Supreme Court Justice Clarence Thomas and his wife, Ginni, find themselves increasingly in the eye of an ethics storm over her repeated texts urging then-White House Chief of Staff Mark Meadows to take steps to overturn the 2020 presidential election results. Those texts have raised questions about what Justice Thomas knew about his wife's activities, and when he knew it.

Each day seems to bring another piece of bad news for the couple — from reports that the House Jan. 6 committee intends to invite Ginni Thomas to testify, to Monday's decision by a federal judge in California finding that it is "more likely than not" that former President Donald Trump violated the law and "corruptly attempted to obstruct" Congress in his attempts to overturn the 2020 election.

The decision came in a dispute between pro-Trump attorney John Eastman and the Jan. 6 committee, which was seeking a discrete set of documents. Eastman asserted that the documents were protected by attorney-client privilege, but U.S. District Judge David Carter largely rejected those arguments, ruling that Eastman must turn over 101 of the disputed 111 documents.

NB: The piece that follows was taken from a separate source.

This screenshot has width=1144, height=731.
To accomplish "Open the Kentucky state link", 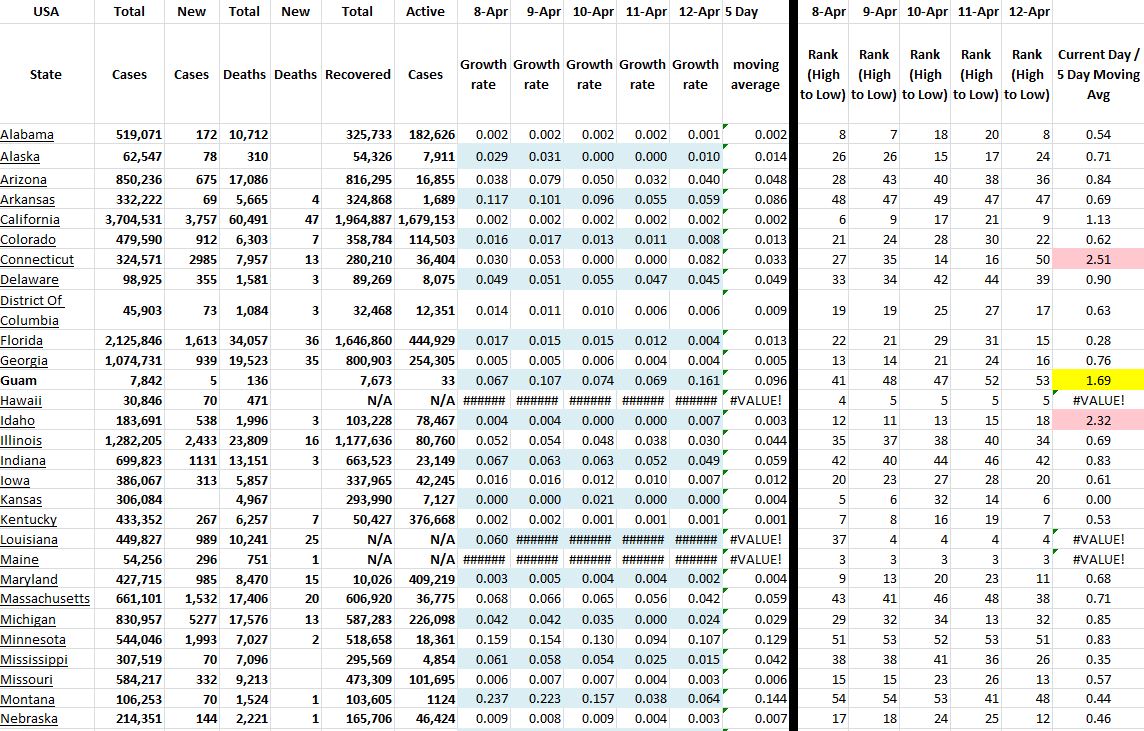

The ruling could well end up before the Supreme Court, providing yet another instance in which Justice Thomas will have to face a recusal decision.

Texts muddy the water

The modern day code of judicial conduct assumes that married couples have separate careers and opinions. Legal ethics experts have long taken the viewthat while Ginni Thomas is an outspoken conservative activist, her husband is able to act as an independent judge on matters that come before the court, even matters that may touch on subjects of interest to Ginni Thomas.

But in the aftermath of the 2020 election, while Ginni Thomas was actively strategizing with the White House chief of staff on overturning the election results, Justice Thomas repeatedly participated in cases that came to the court directly or indirectly involving those election results.

One of these was the court's decision in January, requiring that Trump's White House records be turned over to the House committee investigating the Jan. 6 riot at the U.S. Capitol. Only one justice disagreed: Clarence Thomas.

Ginni Thomas's newly released texts and her husband's failure to recuse himself in the congressional subpoena case have pulled the couple into an ethics vortex.

Judicial ethics experts weigh in

"The subpoena of documents when his wife's own texts are among the pile of documents responsive to the subpoena — that's a slam dunk," says Richard Painter, who served as ethics counsel for the George W. Bush White House. "He had to recuse. He didn't. I'd want to know why," he continued.

NYU law professor Stephen Gillers, author of a leading text on judicial ethics, agrees. "It was his obligation as a justice under the recusal statute to ensure that nothing she had been doing warranted his recusal," he says, adding that Justice Thomas "could not maintain a kind of false ignorance, closing his eyes and ears."

Why didn't Thomas recuse? James Alfini, dean emeritus of South Texas College of Law and also a judicial ethics expert, speculates that Thomas "didn't want to embarrass his wife" or himself for that matter.

Each of these experts on judicial ethics previously argued that Ginni Thomas's political life did not create a conflict of interest requiring Justice Thomas to recuse. But this time, they all agree that Ginni Thomas crossed the line, and so very likely did her husband in not recusing himself from cases that came to the court involving election challenges brought by Trump and his allies.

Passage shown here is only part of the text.